Air France-KLM has announced a plan of measures designed to strengthen
its balance sheet and reposition “the group on a sustainable financial
trajectory”.
The group will increase its capital by up to €1 billion
through the private placement of new shares and convert an existing €3 billion loan
from the French state into a perpetual hybrid bonds instrument.
This capital increase will be launched without preferential
subscription rights but with a priority period for the shareholders, allowing
existing shareholders to not be diluted.
The French state has said it will take part in the placement
but will keep its stake below 30 per cent of the share capital and voting
rights; China Eastern Airlines will also participate while keeping its
stake below 10 per cent.
Neither the Dutch State, which holds a 14 per cent stake, nor
Delta Airlines, which holds 8.8 per cent, will subscribe to the capital
increase, the latter due to the current framework of the CARES act in place in
the United States.
The conversion of the direct French state loan granted in May 2020 will allow the group to improve its equity by
€3 billion under IFRS accounting standards with no cash impact.

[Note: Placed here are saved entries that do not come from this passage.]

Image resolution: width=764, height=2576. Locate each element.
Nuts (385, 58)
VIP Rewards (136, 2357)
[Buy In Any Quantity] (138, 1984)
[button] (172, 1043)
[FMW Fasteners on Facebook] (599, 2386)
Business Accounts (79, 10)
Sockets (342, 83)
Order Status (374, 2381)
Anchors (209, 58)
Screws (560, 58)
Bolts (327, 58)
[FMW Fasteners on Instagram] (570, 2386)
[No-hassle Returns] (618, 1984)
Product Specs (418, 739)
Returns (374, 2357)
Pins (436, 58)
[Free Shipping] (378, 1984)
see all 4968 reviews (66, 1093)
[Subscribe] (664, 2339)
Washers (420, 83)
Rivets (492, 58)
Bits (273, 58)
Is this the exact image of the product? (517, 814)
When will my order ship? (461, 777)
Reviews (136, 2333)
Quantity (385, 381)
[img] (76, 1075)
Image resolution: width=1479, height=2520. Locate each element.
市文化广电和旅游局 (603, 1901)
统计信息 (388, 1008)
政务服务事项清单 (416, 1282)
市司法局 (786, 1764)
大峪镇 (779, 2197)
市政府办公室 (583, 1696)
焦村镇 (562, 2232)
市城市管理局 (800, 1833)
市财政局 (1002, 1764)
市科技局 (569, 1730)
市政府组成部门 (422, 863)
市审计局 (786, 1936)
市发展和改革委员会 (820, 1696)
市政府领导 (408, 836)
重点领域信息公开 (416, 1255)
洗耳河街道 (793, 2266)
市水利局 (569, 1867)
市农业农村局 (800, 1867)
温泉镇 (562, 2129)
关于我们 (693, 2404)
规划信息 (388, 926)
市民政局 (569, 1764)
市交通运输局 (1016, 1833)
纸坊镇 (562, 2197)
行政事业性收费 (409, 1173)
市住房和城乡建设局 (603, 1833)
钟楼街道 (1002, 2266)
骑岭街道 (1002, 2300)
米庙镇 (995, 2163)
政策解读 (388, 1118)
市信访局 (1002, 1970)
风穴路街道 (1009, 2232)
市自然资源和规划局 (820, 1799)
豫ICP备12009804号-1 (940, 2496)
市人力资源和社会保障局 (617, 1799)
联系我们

The group is considering additional measures to further strengthen the balance sheet
with several steps to be taken before the
2022 annual general meeting, as the group’s net equity will remain negative
after this first step. The Dutch government is continuing discussions with the
European Commission regarding potential capital-strengthening measures for KLM.
“These first recapitalisation measures are an important
milestone for our Group in this exceptionally challenging period,” said Air
France-KLM Group CEO, Benjamin Smith. “They will provide Air France-KLM with
greater stability to move forward when recovery starts, as large-scale
vaccination progresses around the world and borders reopen.”